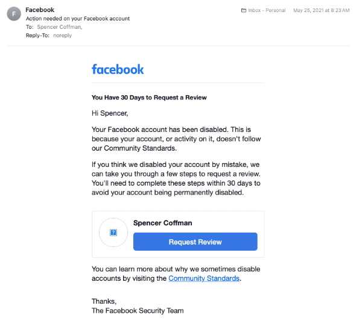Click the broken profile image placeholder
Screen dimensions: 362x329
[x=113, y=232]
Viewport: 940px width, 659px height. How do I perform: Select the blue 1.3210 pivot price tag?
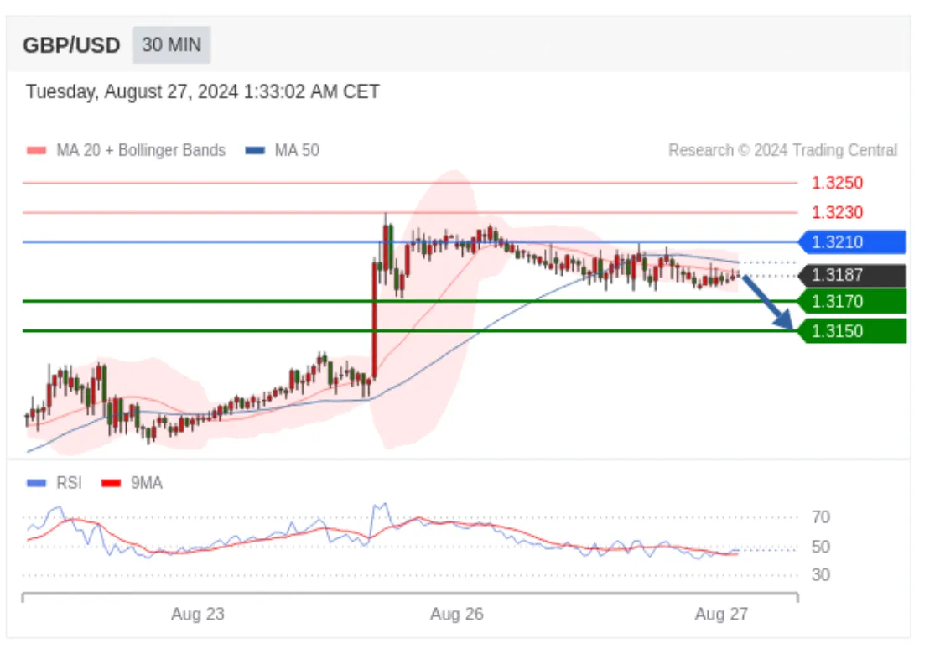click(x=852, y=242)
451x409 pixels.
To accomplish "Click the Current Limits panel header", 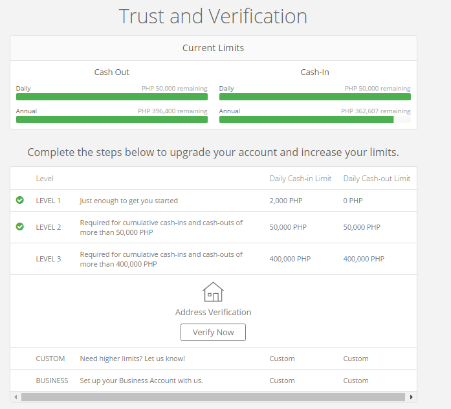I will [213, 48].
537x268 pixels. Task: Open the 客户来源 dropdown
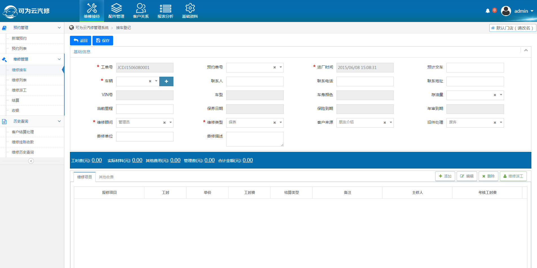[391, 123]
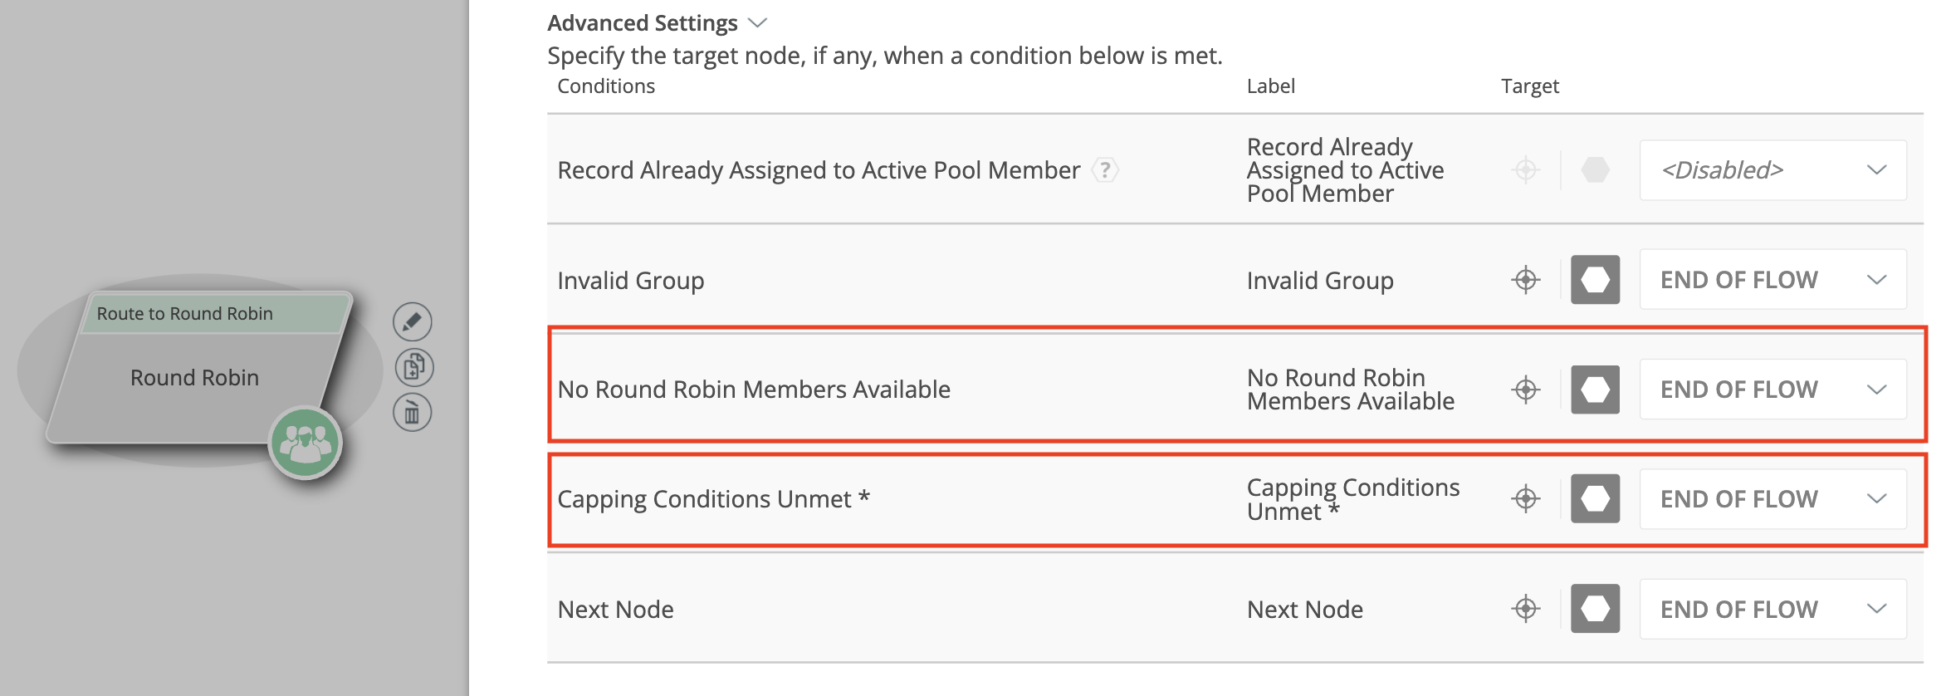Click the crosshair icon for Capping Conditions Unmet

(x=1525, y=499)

---------------

Pull out each line above that contains the word "pixels".

▶ Solution:
451x409 pixels.
537x268 pixels. Task: Open the 客户来源 dropdown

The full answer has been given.